**What to do**
Please copy out, character for character, the records below, beginning at the line that contains "You are a computer-use agent. Screen" and continuing through the final line of the records.

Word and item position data
---
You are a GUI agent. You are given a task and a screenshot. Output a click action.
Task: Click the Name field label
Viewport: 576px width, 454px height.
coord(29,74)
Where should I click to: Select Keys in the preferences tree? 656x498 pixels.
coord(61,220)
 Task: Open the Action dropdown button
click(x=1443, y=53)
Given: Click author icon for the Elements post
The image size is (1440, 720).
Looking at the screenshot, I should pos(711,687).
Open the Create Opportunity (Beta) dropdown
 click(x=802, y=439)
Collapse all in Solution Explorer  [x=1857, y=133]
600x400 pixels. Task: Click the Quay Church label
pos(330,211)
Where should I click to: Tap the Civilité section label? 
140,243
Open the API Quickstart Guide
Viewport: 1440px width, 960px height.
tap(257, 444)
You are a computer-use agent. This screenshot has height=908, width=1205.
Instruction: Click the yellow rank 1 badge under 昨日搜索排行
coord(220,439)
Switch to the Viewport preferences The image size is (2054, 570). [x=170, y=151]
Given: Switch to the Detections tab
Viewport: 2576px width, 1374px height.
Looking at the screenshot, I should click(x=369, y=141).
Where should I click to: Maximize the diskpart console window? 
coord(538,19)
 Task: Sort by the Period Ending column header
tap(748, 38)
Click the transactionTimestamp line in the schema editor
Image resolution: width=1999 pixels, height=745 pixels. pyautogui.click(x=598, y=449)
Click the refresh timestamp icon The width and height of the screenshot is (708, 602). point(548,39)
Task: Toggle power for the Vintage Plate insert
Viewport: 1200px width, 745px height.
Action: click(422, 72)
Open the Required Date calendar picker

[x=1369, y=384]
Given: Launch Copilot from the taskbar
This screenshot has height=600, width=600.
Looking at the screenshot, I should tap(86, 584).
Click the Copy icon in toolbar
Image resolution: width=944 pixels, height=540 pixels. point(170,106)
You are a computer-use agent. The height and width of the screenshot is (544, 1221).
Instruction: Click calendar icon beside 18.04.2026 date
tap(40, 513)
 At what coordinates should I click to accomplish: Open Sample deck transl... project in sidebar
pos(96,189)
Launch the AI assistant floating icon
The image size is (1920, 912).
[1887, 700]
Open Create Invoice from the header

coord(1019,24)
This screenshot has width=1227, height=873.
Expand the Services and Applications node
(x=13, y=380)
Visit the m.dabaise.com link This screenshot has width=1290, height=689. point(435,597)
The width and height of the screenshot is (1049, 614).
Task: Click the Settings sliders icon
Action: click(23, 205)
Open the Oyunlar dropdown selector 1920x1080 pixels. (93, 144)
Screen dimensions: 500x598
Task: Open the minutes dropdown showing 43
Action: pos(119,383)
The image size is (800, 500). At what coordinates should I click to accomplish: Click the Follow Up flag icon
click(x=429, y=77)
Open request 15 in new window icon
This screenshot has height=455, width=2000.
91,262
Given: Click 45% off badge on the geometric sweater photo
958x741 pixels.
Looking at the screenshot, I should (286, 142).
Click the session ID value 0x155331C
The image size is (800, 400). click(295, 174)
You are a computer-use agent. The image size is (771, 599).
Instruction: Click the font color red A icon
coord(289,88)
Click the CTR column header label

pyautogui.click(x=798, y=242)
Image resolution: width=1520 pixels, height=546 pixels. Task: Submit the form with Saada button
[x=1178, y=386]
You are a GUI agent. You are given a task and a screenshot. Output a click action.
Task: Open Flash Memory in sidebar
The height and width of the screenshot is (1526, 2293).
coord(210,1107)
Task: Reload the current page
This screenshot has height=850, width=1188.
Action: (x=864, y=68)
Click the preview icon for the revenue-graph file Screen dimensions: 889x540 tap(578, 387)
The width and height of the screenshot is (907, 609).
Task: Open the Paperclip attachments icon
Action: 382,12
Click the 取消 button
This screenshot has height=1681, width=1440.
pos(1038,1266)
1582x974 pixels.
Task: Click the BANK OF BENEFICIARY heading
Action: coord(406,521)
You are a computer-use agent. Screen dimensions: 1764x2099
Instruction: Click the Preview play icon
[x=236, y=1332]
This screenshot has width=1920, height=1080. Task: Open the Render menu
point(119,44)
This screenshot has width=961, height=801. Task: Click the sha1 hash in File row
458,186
---
**Response**
You are a computer-use agent. Screen dimensions: 1764x2099
Instruction: Click the Preview play icon
[x=236, y=1332]
This screenshot has width=1920, height=1080. Task: Open the Render menu
point(119,44)
This screenshot has width=961, height=801. Task: Click the sha1 hash in File row
458,186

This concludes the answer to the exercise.